### Work to be completed
Could you set out all of the lines below as a numbered list, skipping blank lines and leaving out the pictures?

### Input records
+---+
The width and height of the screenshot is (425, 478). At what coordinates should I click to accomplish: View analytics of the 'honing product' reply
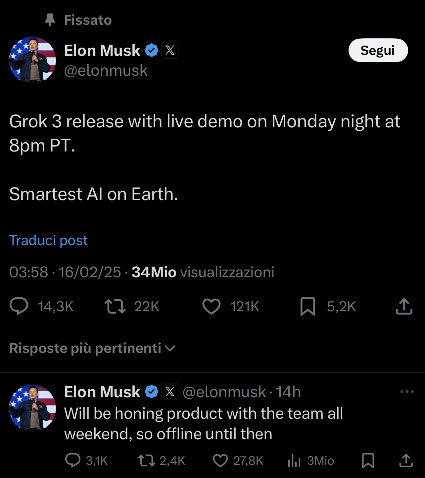click(x=294, y=460)
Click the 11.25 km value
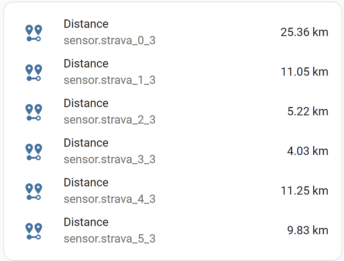344x261 pixels. point(304,191)
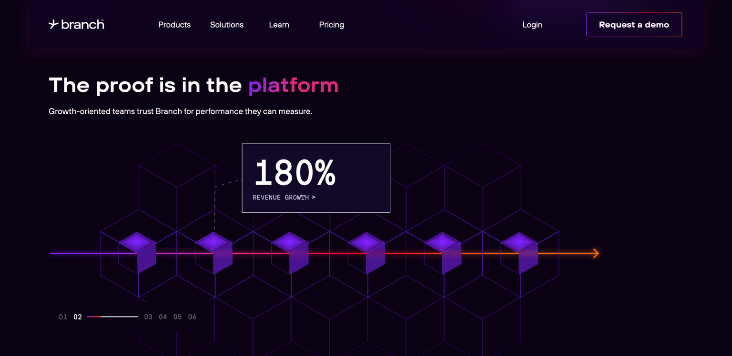The image size is (732, 356).
Task: Select the second purple cube under the dashed line
Action: [x=214, y=251]
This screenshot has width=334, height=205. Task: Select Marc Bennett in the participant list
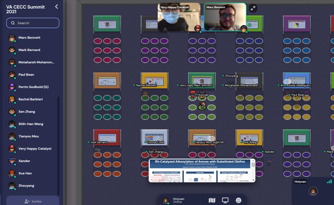29,38
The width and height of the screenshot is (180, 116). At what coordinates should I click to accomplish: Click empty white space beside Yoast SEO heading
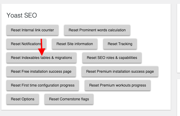click(x=103, y=15)
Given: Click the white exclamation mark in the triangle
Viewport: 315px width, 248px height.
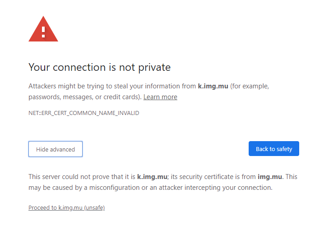Looking at the screenshot, I should click(x=43, y=32).
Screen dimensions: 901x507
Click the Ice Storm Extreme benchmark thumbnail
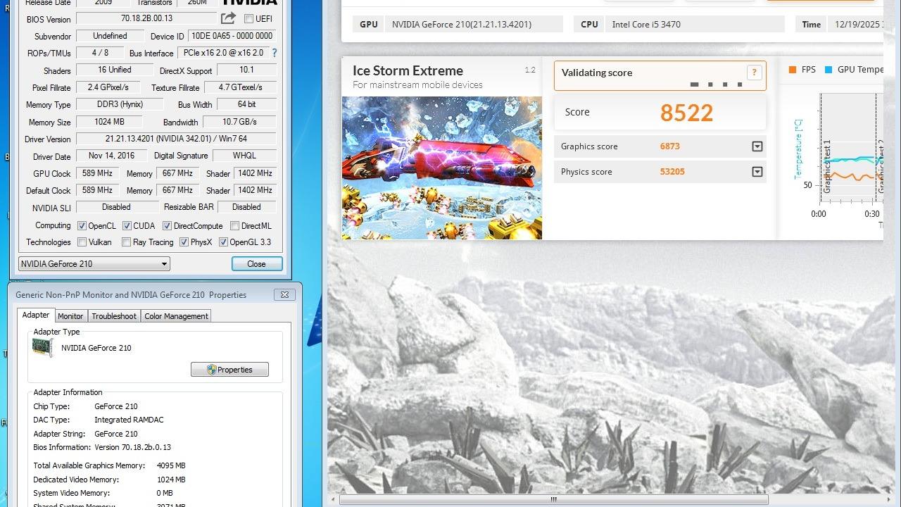click(441, 168)
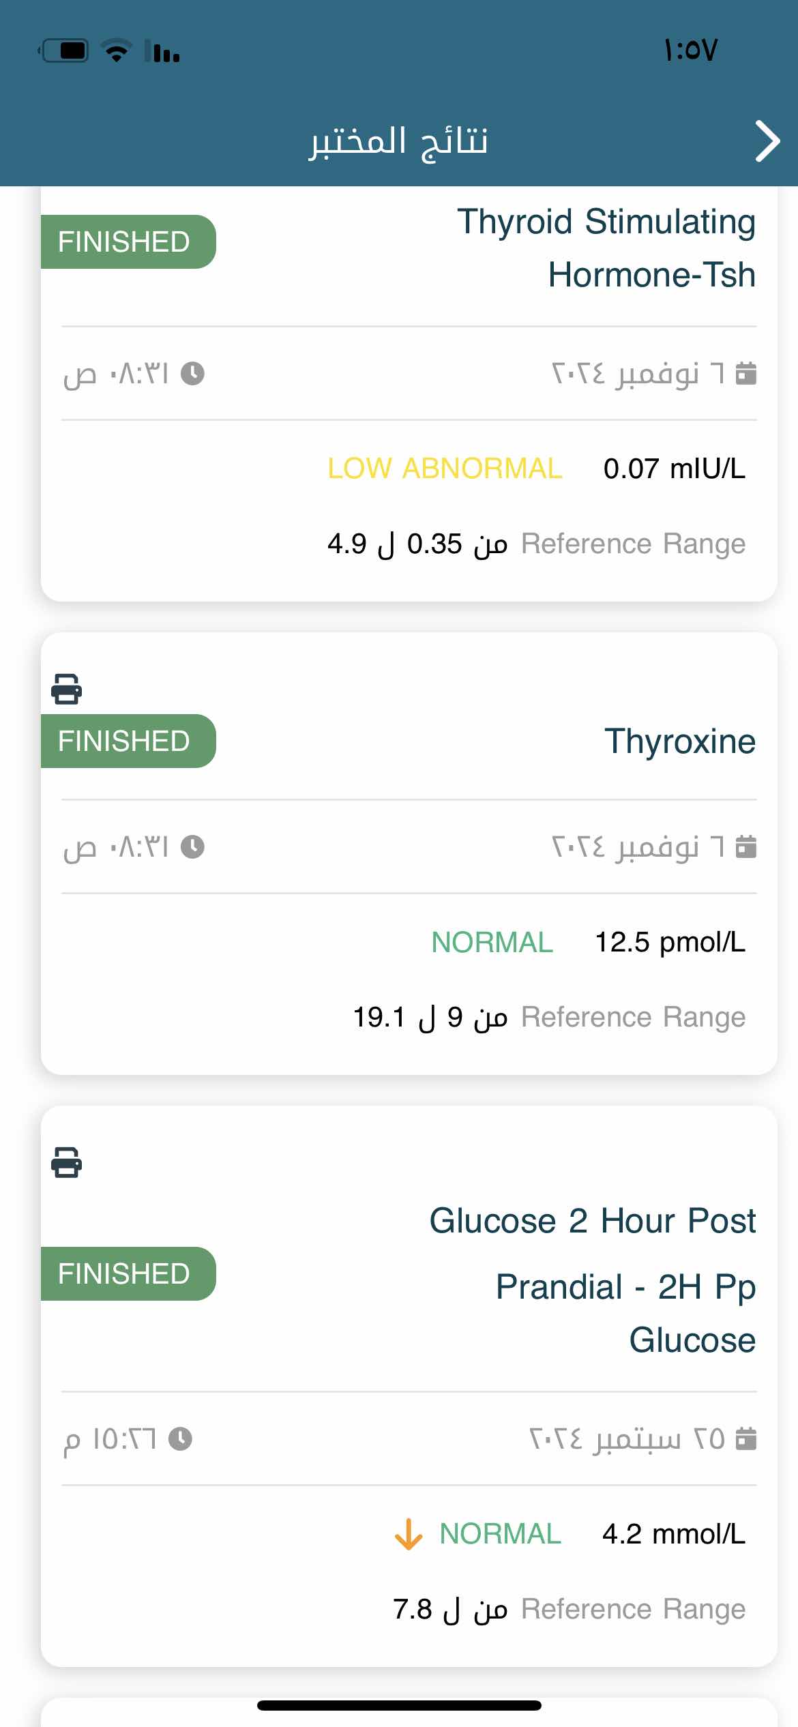Open Thyroid Stimulating Hormone-Tsh result
The height and width of the screenshot is (1727, 798).
[x=606, y=248]
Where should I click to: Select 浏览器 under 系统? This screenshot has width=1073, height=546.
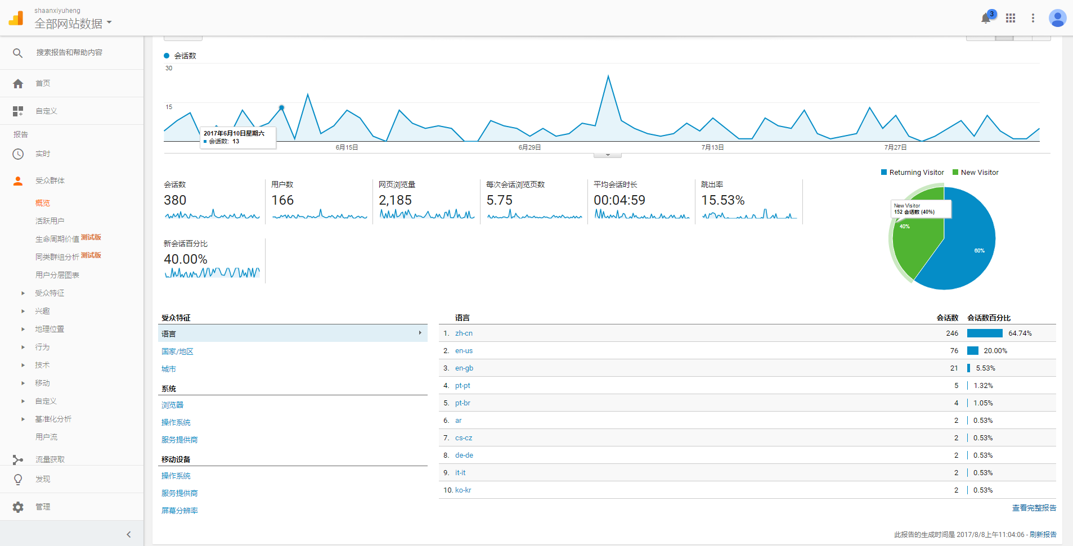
+---+
### Finished answer
1. The width and height of the screenshot is (425, 478). At what coordinates should I click to accomplish: View analytics of the 'honing product' reply
2. click(x=294, y=460)
3. Click the 11.25 km value
4. 344x261 pixels. point(304,191)
5. The image size is (732, 356).
6. Task: Select the second purple cube under the dashed line
7. Action: [x=214, y=251]
8. This screenshot has width=334, height=205. Task: Select Marc Bennett in the participant list
9. 29,38
10. The width and height of the screenshot is (180, 116). At what coordinates should I click to accomplish: Click empty white space beside Yoast SEO heading
11. click(x=103, y=15)
12. Given: Click the white exclamation mark in the triangle
13. Viewport: 315px width, 248px height.
14. Looking at the screenshot, I should click(x=43, y=32).
15. Screen dimensions: 901x507
16. Click the Ice Storm Extreme benchmark thumbnail
17. click(441, 168)
18. Open Thyroid Stimulating Hormone-Tsh result
19. The height and width of the screenshot is (1727, 798).
20. [x=606, y=248]
21. Where should I click to: Select 浏览器 under 系统? This screenshot has width=1073, height=546.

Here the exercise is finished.